Published online by Cambridge University Press: 05 July 2014
Grammar makes sense of language. That is what it is for. Words by themselves do not make sense. Individual words are too ambiguous, because their multiple meanings compete for our attention. Table, for example, has half a dozen meanings in Early Modern English, and the only way we can determine which is which is by observing how the word is used in context – which means, in a sentence:
My Tables, my Tables; meet it is I set it downe, (Ham. 1.5.107) – ‘writing tablets’
you are well vnderstood to bee a perfecter gyber for the Table, then a necessary Bencher in the Capitoll. (Cor. 2.1.77; gyber= ‘joker’) – ‘dinner table’
when he plaies at Tables, chides the Dice
In honorable tearmes (LLL. 5.2.326) – ‘backgammon’

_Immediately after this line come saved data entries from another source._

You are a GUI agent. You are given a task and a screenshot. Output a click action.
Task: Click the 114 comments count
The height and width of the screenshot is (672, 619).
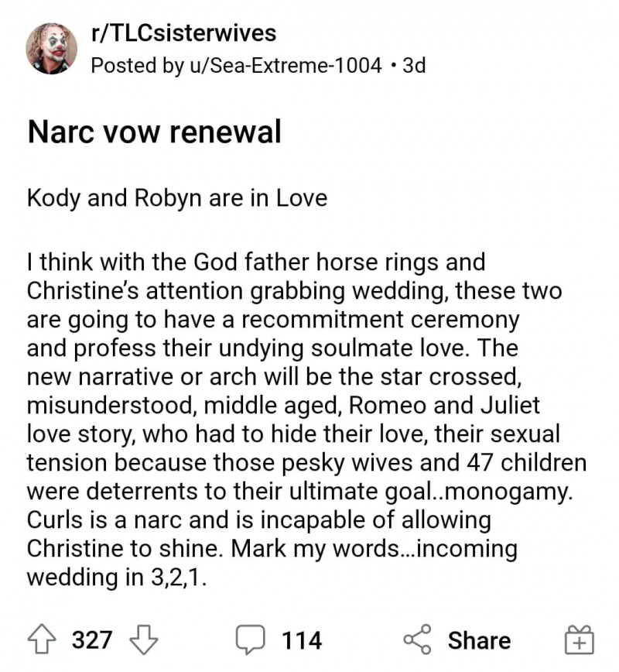(302, 640)
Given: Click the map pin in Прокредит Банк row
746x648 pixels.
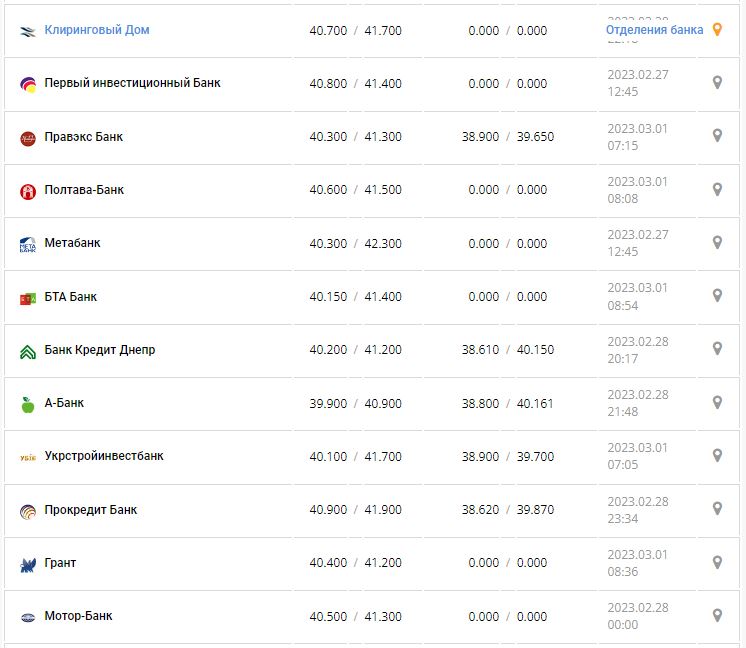Looking at the screenshot, I should tap(717, 509).
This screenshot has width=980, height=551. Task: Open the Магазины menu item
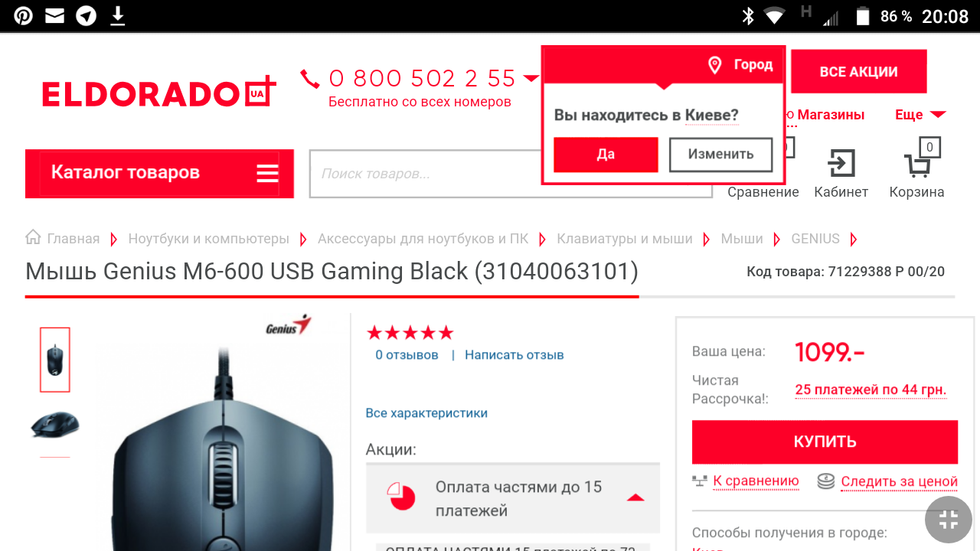click(831, 115)
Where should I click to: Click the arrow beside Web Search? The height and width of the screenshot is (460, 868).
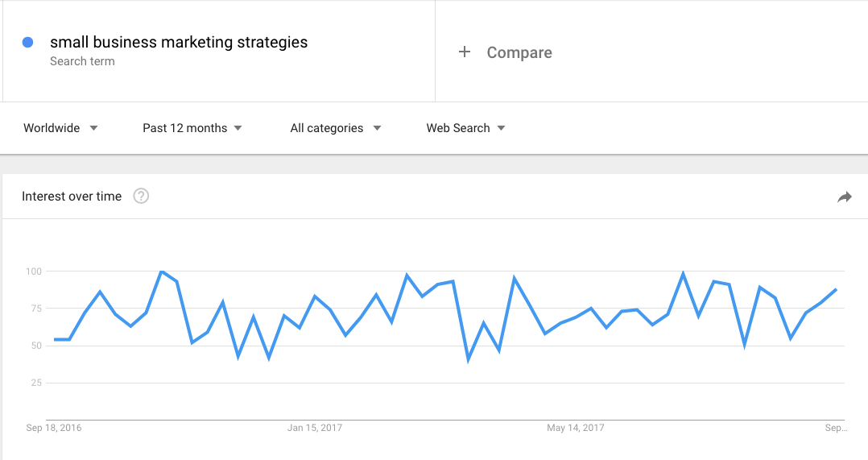click(x=501, y=128)
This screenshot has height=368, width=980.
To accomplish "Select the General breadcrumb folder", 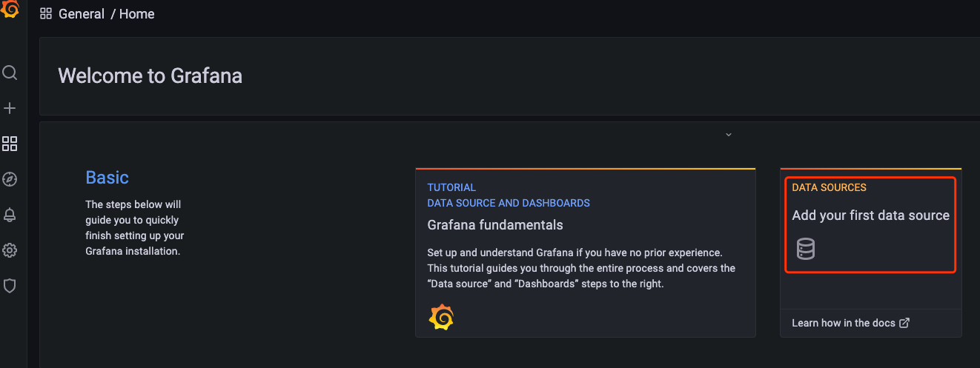I will coord(82,14).
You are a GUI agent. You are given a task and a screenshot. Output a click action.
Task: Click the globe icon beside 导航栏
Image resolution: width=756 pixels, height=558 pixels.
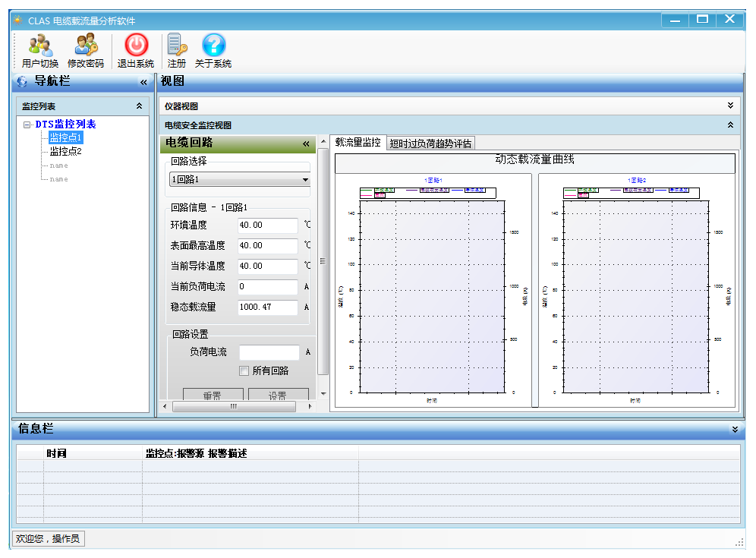[x=22, y=82]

If we want to ‘make sense’ of Shakespeare, we have to look to his grammar.
As with vocabulary (see Chapter 7), the grammatical rules of English have changed very little over the past 400 years: some 90 per cent of the word-orders andword formations used by Shakespeare are still in use today, as can be seen in this speech of Benedick's from Much Ado About Nothing (3.1.209), here shown in modern orthography:
This can be no trick. The conference was sadly borne. They have the truth of this from Hero. They seem to pity the lady. It seems her affections have their full bent. Love me! Why, it must be requited. I hear how I am censured. They say I will bear myself proudly if I perceive the love come from her. They say too that she will rather die than give any sign of affection. I did never think to marry. I must not seem proud.